方案摘要：本方案采用双抗体夹心法检测登革病毒 NS1 抗原，适用于发病 5 天内患者血清的早期诊断。以抗 NS1 单克隆抗体包被酶标板，结合待检血清中 NS1 抗原后，加入酶标记抗体形成复合物，经显色反应判读结果。操作中使用 Pipetty 电动移液器精准移取试剂，关键步骤包括包被、加样、酶标反应、显色及终止。结果以临界值判定阴阳性，显色强度与抗原含量正相关。该方法通过标准化操作提升检测准确性，可快速为登革热早期诊断、疫情监测提供依据，注意避免标本污染及与 Zika 病毒的交叉反应干扰。
  
方案详情：
一、实验原理
      在微孔条上预包被登革病毒的单克隆抗体，该抗体可与登革热病例血清中的登革病毒中的NS1抗原特异性结合，再与辣根过氧化酶标记抗NS1抗体试剂进行第二次温育，当样品中存在登革病毒NS1抗原时将形成“包被抗体-NS1-酶标抗体”复合物。
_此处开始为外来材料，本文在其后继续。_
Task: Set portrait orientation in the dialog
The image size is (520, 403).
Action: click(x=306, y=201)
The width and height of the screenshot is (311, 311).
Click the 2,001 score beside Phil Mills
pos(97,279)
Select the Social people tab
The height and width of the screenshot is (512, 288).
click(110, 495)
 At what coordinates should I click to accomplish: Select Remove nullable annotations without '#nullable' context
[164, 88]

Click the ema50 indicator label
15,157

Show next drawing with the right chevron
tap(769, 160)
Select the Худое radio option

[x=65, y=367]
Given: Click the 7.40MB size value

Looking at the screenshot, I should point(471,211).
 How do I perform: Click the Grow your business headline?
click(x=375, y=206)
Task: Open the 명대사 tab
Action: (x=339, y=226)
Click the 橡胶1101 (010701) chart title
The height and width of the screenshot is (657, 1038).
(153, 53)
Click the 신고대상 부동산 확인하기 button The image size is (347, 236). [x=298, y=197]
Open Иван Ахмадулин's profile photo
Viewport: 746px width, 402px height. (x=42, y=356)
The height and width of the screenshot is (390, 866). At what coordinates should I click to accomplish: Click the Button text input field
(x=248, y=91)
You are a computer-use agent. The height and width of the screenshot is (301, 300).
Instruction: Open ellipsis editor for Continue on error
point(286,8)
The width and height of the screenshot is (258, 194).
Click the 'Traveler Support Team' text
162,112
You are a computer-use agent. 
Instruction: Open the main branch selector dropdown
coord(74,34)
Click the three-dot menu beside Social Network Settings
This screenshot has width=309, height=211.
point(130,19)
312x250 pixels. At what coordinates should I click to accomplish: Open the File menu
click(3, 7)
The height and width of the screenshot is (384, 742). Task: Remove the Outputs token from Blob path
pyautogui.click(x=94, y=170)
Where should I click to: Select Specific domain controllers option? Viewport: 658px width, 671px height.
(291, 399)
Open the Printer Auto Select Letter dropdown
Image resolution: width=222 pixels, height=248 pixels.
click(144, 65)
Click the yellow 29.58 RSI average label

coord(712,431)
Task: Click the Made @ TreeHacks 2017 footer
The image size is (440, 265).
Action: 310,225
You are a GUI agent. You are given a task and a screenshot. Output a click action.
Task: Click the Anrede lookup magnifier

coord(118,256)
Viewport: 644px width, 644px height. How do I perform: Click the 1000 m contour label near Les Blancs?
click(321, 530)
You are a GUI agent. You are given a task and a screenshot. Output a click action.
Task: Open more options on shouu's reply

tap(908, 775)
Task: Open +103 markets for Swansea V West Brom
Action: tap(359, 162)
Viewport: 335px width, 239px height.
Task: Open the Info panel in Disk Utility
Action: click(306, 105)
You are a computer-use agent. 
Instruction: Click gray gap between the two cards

加入显色剂，复合物上连接的辣根过氧化物酶催化显示剂反应，生成蓝色产物，终止反应后，变为黄色，若样品中无登革病毒NS1抗原则不显示。
 
二、‌实验准备
1、设配和材料
① Pipetty电动移液器MSIC01-03-250、MSIC01-02-1000及配套吸头。
② 洗板机。
③ 酶标仪。
④ 恒温温箱。
⑤ 10mL吸管。
⑥ 稀释血清用的试管。
⑦ 吸水纸。
 
2、试剂和材料
① 登革病毒NS1抗原酶联免疫诊断试剂盒。
② 蒸馏水或去离子水。
 
三、实验步骤
1、将试剂盒在冰箱中取出，放置室温平衡 30min，使用前将试剂轻轻振荡混匀；
2、配液：将试剂盒中浓缩洗涤液用蒸馏水 20倍稀释；
3、编号：将样品对应微孔板编号，每板设阴性对照3孔，阳性对照2孔和空白对照1孔；
4、加稀释液：使用Pipetty电动移液器，设置连续分液模式，每孔加稀释液 50uL，空白孔除外；
5、加样：更换新吸头，使用连续分液模式分别在相应孔加入待测样品或阴阳性对照各 50uL，空白孔除外；
 
6、温育：用封板膜封板后，置 37℃温育 60min；
7、每孔加酶标试剂 50uL，空白孔除外，轻轻振荡混匀；
8、温育：用封板膜封板后，置 37℃温育 30min；
9、洗板：小心揭掉封板膜，用洗板机洗涤5遍，最后1次尽量扣干；
10、显色：每孔加入显色剂A、B液各 50uL，轻轻振荡混匀，37℃避光显色 15min；
11、测定：每孔加终止液 50uL，10min 内测定结果。设定酶标仪波长于 450nm 处[建议使用双波长 450nm/(600~650)nm 检测]，用空白孔调零后测定各孔A值。
 
四、试验结果
临界值计算：临界值=0.10+阴性对照孔A值均值（阴性对照孔A值低于0.05者以0.05计算）。
阴性对照的正常值范围：阴性对照孔A≤0.1(若1孔A>0.1应舍弃，若两孔或两孔以上阴性对照>0.1，应重复实验)。
阳性对照正常值范围：A≥0.8。
阳性判定：样品A值多临界值者为登革病毒抗原阳性。
阴性判定：样品A值<临界值者为登革病毒抗原阴性。